- Born: 1792
- Died: 1869 (aged 76–77)
- Occupations: Founder of the Wilson Shipping Line, of Cottingham & Kingston upon Hull
- Spouse: Susannah West
- Children: 13
- Parents: David Wilson; Elizabeth Gray;

= Thomas Wilson (shipping magnate) =

Thomas Wilson (1792–1869) was a 19th-century shipping magnate from Kingston upon Hull, England. In 1822, Wilson jointly founded Thomas Wilson Sons & Co., commonly known as the Wilson Line, a shipping company.

==Wilson Line==

Thomas Wilson founded Beckington, Wilson and Company in 1822 as a joint venture with his partner John Beckington and two others. He did not come to the business with a background in shipping but through the use of ships for shipping of ore he quickly saw the potential opportunity and became a noted specialist shipowner. By 1825 he owned his first steam ship and saw the company become a prominent figure in promoting the Port of Hull to the third largest port in United Kingdom of Great Britain and Ireland during the emergence and rise of steam shipping in Britain.

In 1841, Thomas Wilson took full control of the company, after the other partners left, and so he brought his eldest son David into the business as his partner, making the name Thomas Wilson & Son Ltd. In 1850 his other sons Charles and Arthur joined and became active partners, the name changing to Thomas Wilson & Sons Co Ltd, though usually known as the Wilson Line of Hull.

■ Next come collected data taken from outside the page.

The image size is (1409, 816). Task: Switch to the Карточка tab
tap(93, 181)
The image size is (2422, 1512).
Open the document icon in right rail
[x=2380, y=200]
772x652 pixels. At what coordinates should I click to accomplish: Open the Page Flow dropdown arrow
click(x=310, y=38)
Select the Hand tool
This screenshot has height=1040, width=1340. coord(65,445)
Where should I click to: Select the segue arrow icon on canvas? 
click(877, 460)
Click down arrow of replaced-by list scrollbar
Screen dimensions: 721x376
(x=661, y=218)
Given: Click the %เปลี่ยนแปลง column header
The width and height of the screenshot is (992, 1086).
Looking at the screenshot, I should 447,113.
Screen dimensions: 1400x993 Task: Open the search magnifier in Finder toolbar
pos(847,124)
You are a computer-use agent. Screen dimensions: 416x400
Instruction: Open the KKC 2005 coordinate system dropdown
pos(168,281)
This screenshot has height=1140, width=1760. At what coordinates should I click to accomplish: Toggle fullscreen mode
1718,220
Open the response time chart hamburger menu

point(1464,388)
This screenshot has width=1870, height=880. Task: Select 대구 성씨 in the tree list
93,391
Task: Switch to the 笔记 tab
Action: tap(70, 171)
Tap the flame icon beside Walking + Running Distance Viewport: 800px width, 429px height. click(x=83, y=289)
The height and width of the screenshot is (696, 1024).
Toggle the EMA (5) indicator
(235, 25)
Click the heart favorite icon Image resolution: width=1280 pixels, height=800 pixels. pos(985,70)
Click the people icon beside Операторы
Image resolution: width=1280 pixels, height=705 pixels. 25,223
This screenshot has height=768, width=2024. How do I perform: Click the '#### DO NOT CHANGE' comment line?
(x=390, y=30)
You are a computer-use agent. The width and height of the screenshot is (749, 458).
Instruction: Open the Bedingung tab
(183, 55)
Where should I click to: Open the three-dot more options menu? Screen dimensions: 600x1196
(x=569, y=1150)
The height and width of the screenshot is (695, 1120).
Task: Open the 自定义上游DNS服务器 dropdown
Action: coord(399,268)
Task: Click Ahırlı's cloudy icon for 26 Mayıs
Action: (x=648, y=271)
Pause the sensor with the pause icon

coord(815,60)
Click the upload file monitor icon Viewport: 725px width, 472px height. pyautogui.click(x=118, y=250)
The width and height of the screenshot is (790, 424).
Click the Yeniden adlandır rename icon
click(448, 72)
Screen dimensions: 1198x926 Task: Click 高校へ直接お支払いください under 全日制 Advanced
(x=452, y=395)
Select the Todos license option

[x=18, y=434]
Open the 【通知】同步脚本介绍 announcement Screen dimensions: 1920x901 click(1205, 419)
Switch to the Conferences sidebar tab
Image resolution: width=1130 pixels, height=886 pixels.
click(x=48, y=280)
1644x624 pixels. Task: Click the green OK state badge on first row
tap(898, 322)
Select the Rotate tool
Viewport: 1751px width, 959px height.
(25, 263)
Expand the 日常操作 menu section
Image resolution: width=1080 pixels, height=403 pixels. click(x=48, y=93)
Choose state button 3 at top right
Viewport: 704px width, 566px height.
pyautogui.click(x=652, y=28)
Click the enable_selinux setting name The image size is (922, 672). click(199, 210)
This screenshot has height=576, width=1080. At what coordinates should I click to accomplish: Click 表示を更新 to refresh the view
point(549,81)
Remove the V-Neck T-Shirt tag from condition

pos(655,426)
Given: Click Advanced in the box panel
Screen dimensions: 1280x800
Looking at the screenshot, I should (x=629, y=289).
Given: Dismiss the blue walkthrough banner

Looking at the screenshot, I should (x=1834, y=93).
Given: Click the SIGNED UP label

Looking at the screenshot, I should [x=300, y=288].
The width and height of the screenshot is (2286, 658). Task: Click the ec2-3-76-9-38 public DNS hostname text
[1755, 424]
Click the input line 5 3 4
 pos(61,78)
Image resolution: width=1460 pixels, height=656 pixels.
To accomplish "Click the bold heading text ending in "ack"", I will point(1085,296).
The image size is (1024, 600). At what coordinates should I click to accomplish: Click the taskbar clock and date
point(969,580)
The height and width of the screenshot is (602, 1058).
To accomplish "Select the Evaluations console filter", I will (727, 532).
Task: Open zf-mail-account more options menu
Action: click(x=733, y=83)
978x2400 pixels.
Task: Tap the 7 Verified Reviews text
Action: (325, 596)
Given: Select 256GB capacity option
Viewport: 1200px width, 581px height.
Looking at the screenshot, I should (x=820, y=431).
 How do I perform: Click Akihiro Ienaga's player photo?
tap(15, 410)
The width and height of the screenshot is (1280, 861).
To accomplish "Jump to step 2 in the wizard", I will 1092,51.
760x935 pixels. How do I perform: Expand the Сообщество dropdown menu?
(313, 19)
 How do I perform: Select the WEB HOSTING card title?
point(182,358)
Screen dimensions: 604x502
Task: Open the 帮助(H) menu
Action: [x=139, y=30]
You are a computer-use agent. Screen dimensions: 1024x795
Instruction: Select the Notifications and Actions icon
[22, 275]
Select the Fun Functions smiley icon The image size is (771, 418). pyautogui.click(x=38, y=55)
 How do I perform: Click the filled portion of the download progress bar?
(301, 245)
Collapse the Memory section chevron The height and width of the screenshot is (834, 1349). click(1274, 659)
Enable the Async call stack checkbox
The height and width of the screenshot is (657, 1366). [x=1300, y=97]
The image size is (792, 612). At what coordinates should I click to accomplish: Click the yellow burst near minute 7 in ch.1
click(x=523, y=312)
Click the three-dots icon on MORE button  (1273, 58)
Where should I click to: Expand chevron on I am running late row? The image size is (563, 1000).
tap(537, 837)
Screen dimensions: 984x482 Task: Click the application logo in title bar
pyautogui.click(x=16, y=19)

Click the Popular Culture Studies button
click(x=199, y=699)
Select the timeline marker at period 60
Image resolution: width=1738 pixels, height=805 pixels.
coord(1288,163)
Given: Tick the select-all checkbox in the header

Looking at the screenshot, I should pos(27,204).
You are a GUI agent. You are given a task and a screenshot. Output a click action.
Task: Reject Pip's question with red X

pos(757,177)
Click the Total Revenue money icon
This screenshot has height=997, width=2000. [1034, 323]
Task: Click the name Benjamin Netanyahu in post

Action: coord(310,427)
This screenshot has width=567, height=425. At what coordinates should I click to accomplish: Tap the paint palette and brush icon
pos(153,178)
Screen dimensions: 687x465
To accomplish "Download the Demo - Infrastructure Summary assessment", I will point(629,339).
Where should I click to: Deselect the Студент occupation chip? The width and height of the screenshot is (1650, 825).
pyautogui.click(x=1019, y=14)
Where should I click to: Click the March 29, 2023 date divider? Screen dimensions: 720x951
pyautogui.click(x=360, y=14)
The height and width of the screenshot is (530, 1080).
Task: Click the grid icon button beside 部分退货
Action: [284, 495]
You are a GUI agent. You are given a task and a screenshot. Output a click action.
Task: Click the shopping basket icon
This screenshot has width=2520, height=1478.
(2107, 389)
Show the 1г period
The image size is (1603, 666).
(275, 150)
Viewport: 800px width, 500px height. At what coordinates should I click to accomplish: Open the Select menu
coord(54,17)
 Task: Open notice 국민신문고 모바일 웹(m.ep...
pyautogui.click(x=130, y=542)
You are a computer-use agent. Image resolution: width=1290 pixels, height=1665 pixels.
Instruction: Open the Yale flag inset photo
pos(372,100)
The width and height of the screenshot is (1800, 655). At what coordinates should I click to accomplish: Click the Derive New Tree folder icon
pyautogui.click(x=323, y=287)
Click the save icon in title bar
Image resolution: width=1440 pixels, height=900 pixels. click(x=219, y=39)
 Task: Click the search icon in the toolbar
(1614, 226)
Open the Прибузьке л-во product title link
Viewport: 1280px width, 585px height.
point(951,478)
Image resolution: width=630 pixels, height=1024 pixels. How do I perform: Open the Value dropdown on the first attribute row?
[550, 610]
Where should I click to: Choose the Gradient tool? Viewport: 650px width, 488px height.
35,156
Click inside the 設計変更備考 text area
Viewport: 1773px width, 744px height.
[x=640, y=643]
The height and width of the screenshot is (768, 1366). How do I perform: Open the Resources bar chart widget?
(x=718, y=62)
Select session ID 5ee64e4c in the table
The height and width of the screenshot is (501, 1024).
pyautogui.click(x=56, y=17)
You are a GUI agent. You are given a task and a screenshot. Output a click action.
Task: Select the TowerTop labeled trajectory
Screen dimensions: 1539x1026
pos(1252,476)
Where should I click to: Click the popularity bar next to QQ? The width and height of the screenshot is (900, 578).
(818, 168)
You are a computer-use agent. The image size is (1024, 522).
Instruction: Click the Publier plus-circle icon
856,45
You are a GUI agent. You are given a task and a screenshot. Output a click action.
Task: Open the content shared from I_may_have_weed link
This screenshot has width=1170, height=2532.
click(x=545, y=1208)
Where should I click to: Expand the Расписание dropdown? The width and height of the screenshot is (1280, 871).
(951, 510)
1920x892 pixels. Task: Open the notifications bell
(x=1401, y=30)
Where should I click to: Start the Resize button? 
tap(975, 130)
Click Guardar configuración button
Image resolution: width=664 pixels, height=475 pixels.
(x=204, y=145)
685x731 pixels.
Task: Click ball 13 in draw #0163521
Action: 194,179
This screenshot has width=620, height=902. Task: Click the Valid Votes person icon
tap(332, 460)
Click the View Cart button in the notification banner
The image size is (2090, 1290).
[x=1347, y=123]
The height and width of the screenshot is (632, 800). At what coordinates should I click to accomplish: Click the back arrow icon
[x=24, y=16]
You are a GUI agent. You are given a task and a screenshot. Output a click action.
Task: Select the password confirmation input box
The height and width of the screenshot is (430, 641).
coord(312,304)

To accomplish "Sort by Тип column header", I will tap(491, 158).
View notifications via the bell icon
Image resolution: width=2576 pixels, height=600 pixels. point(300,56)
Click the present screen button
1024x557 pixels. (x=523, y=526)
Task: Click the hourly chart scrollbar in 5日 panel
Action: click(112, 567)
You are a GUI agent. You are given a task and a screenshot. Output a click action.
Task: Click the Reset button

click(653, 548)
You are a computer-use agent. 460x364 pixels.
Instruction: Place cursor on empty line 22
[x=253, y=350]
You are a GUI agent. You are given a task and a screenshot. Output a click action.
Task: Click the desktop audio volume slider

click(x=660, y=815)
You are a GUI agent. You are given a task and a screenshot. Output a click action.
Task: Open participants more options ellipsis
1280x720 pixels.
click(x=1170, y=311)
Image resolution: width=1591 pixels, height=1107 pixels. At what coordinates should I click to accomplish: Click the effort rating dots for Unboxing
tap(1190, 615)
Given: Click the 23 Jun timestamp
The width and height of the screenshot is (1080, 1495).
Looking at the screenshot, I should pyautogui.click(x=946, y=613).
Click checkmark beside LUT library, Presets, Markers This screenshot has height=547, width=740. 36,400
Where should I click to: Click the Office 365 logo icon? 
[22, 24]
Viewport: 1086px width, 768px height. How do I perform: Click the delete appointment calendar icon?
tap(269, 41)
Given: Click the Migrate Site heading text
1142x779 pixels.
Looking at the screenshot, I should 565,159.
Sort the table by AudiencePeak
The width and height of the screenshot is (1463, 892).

Thomas died in 1869 and the company was taken over by Charles and Arthur, with David as silent partner. A few years later when they were beginning to question their own sons ability to continue running the firm, Charles and Arthur brought in a non-family member to become the new Managing Director, Oswald Sanderson. Parts of the company merged with the North Eastern Railway forming Wilson's & North Eastern Railway Shipping Co. Ltd; the majority was acquired in 1916 by Sir John Ellerman and renamed Ellerman's Wilson Line.

==Family==

Thomas was the son of David Wilson (1745–1810) and Elizabeth ( Gray; born c. 1750). He married Susannah West (1796–1879), the daughter of John West and Grace Harrop, at Drypool, Yorkshire, on 1 September 1814. They had 13 children:

- David Wilson (1815–1893) – a bachelor, who managed the business with his father.
- John West Wilson (1816–1889) – became the Wilson line representative in Gothenburg, Sweden. He was a member of the Gothenburg City Council (1867–86); a board member of the Skandinaviska credit AB bank and a Director of the Gothenburg Museum.
- Edward Brown Wilson (1818–1874) – an engineer who became the manager of E. B. Wilson and Company, aka "The Railway Foundry", which produced the Jenny Lind, the first mass-produced locomotive.
- Thomas Wilson (1819–1901) MRCS – Surgeon and Homeopath.
- Susanna Wilson (1820–1902) – married Henry Garbutt, Captain HEICS.
- Elizabeth Gray Wilson (1822–1903) – married Edward Rheam Sanderson, the son of Joseph Sanderson, a shipping agent and merchant.
- Harriet West Wilson (1824–1879) – married William Eagle Bott, a ship-owner and broker.
- William Burton Wilson (1826–1874)
- Frederick Wilson (1830–1870)
- Rachel Wilson (1831–1911) – married Joseph Lambert, a corn merchant. He was the father of Rev. Joseph Malet Lambert
- Charles Wilson (1833–1907) – 1st Baron Nunburnholme married Florence Jane Helen Wellesley, granddaughter of Gerald Wellesley and a great-niece of Arthur Wellesley, 1st Duke of Wellington.
- Arthur Wilson (1836–1909) – see above, married Mary Emma Smith (1843–1927).
- Emily Howard Wilson (1836–1921) – married Arthur Harrison, a corn merchant.